In this paper, we first prove an explicit formula which bounds the degree of regularity of the family of HFEv ("HFE with vinegar") and HFEv- ("HFE with vinegar and minus") multivariate public key cryptosystems over a finite field of size q. The degree of regularity of the polynomial system derived from an HFEv- system is less than or equal to (q - 1)(r + v + a - 1)/2 + 2 if q is even and r + a is odd, (q - 1)(r + v + a)/2 + 2 otherwise, where the parameters v, D, q, and a are parameters of the cryptosystem denoting respectively the number of vinegar variables, the degree of the HFE polynomial, the base field size, and the number of removed equations, and r is the "rank" paramter which in the general case is determined by D and q as r = ⌊_q(D - 1)⌋ + 1. In particular, setting a = 0 gives us the case of HFEv where the degree of regularity is bound by (q - 1)(r + v - 1)/2 + 2 if q is even and r is odd, (q - 1)(r + v)/2 + 2 otherwise.
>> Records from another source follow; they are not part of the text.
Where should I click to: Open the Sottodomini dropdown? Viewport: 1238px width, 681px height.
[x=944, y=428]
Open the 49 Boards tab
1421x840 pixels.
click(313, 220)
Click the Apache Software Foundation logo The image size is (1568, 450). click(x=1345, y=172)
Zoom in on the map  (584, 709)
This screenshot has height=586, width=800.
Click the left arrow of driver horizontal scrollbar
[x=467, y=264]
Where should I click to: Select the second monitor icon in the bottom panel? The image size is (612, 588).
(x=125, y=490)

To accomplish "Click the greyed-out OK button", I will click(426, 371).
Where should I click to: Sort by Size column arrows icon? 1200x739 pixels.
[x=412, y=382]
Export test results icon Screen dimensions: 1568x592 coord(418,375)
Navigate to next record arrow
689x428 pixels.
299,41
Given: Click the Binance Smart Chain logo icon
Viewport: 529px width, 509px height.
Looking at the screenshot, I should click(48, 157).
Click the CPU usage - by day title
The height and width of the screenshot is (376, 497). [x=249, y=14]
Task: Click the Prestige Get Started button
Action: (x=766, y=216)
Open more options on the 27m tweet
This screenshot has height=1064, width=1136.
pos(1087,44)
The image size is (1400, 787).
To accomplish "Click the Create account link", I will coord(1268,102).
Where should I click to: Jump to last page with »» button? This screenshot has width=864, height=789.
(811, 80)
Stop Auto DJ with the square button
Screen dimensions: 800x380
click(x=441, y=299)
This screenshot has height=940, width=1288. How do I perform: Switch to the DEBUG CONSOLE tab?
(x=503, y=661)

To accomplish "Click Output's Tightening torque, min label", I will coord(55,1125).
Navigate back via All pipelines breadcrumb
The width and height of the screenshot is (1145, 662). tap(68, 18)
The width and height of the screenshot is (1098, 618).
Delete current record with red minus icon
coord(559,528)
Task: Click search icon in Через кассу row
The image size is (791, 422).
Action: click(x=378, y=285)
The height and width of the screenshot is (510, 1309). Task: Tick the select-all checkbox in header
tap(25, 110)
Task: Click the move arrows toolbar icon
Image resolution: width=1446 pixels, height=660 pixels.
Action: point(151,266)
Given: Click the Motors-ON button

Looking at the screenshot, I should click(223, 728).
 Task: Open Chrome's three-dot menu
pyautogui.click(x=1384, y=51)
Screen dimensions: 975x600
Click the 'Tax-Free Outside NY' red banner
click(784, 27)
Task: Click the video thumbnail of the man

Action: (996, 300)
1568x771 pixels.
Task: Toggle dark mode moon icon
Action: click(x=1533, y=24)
This formula provides the first solid theoretical estimate of the complexity of algebraic cryptanalysis of the HFEv- signature scheme, and as a corollary bounds on the complexity of a direct attack against the QUARTZ digital signature scheme. Based on some experimental evidence, we evaluate the complexity of solving QUARTZ directly using F₄/F₅ or similar Gröbner methods to be around 2⁹².